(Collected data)

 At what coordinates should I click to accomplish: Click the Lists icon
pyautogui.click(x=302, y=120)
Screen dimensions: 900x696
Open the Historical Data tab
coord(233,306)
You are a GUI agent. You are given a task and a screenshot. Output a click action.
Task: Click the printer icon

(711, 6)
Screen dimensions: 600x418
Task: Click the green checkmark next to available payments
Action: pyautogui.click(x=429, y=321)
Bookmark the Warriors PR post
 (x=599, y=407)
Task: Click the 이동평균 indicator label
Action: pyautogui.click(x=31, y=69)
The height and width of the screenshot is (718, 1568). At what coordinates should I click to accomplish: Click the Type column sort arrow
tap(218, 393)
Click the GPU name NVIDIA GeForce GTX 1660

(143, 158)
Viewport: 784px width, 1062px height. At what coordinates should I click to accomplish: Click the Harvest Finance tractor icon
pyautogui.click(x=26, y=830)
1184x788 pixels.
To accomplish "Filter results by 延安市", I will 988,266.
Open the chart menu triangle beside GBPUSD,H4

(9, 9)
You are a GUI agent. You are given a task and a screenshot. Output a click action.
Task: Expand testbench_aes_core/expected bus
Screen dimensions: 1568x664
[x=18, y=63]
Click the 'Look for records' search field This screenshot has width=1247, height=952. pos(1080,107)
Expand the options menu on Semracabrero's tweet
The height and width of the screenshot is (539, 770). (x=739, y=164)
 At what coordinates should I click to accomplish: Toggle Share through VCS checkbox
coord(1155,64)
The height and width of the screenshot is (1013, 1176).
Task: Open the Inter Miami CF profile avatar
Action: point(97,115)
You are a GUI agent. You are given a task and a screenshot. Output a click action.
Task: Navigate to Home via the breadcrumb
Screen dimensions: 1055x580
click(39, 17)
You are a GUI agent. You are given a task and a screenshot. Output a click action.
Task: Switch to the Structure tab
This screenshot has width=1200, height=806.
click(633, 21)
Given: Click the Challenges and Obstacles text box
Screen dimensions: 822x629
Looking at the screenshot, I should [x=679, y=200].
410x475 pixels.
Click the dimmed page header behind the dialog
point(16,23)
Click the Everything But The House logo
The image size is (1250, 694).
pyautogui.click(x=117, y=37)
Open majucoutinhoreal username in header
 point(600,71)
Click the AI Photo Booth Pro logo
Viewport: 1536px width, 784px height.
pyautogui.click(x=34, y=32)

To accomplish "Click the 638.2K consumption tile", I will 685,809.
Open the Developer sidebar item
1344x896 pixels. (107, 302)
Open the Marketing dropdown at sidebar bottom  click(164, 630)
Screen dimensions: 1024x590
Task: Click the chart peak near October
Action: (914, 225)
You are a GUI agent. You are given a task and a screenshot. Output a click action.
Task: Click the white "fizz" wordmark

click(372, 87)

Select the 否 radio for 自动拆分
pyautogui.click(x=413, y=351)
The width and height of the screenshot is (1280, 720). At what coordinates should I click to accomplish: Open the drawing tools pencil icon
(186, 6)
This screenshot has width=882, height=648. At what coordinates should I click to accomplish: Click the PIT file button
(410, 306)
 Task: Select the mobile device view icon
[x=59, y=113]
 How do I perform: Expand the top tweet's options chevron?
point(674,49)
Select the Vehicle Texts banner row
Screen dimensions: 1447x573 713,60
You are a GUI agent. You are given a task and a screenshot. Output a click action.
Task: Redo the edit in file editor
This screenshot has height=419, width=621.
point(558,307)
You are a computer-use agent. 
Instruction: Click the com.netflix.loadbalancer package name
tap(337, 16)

**Task description**:
Return each line of the data exactly as written above.

**Task response**:
 At what coordinates should I click to accomplish: Click the Lists icon
pyautogui.click(x=302, y=120)
Screen dimensions: 900x696
Open the Historical Data tab
coord(233,306)
You are a GUI agent. You are given a task and a screenshot. Output a click action.
Task: Click the printer icon

(711, 6)
Screen dimensions: 600x418
Task: Click the green checkmark next to available payments
Action: pyautogui.click(x=429, y=321)
Bookmark the Warriors PR post
 (x=599, y=407)
Task: Click the 이동평균 indicator label
Action: pyautogui.click(x=31, y=69)
The height and width of the screenshot is (718, 1568). At what coordinates should I click to accomplish: Click the Type column sort arrow
tap(218, 393)
Click the GPU name NVIDIA GeForce GTX 1660

(143, 158)
Viewport: 784px width, 1062px height. At what coordinates should I click to accomplish: Click the Harvest Finance tractor icon
pyautogui.click(x=26, y=830)
1184x788 pixels.
To accomplish "Filter results by 延安市", I will 988,266.
Open the chart menu triangle beside GBPUSD,H4

(9, 9)
You are a GUI agent. You are given a task and a screenshot. Output a click action.
Task: Expand testbench_aes_core/expected bus
Screen dimensions: 1568x664
[x=18, y=63]
Click the 'Look for records' search field This screenshot has width=1247, height=952. pos(1080,107)
Expand the options menu on Semracabrero's tweet
The height and width of the screenshot is (539, 770). (x=739, y=164)
 At what coordinates should I click to accomplish: Toggle Share through VCS checkbox
coord(1155,64)
The height and width of the screenshot is (1013, 1176).
Task: Open the Inter Miami CF profile avatar
Action: point(97,115)
You are a GUI agent. You are given a task and a screenshot. Output a click action.
Task: Navigate to Home via the breadcrumb
Screen dimensions: 1055x580
click(39, 17)
You are a GUI agent. You are given a task and a screenshot. Output a click action.
Task: Switch to the Structure tab
This screenshot has width=1200, height=806.
click(633, 21)
Given: Click the Challenges and Obstacles text box
Screen dimensions: 822x629
Looking at the screenshot, I should [x=679, y=200].
410x475 pixels.
Click the dimmed page header behind the dialog
point(16,23)
Click the Everything But The House logo
The image size is (1250, 694).
pyautogui.click(x=117, y=37)
Open majucoutinhoreal username in header
 point(600,71)
Click the AI Photo Booth Pro logo
Viewport: 1536px width, 784px height.
pyautogui.click(x=34, y=32)

To accomplish "Click the 638.2K consumption tile", I will 685,809.
Open the Developer sidebar item
1344x896 pixels. (107, 302)
Open the Marketing dropdown at sidebar bottom  click(164, 630)
Screen dimensions: 1024x590
Task: Click the chart peak near October
Action: (914, 225)
You are a GUI agent. You are given a task and a screenshot. Output a click action.
Task: Click the white "fizz" wordmark

click(372, 87)

Select the 否 radio for 自动拆分
pyautogui.click(x=413, y=351)
The width and height of the screenshot is (1280, 720). At what coordinates should I click to accomplish: Open the drawing tools pencil icon
(186, 6)
This screenshot has width=882, height=648. At what coordinates should I click to accomplish: Click the PIT file button
(410, 306)
 Task: Select the mobile device view icon
[x=59, y=113]
 How do I perform: Expand the top tweet's options chevron?
point(674,49)
Select the Vehicle Texts banner row
Screen dimensions: 1447x573 713,60
You are a GUI agent. You are given a task and a screenshot. Output a click action.
Task: Redo the edit in file editor
This screenshot has height=419, width=621.
point(558,307)
You are a computer-use agent. 
Instruction: Click the com.netflix.loadbalancer package name
tap(337, 16)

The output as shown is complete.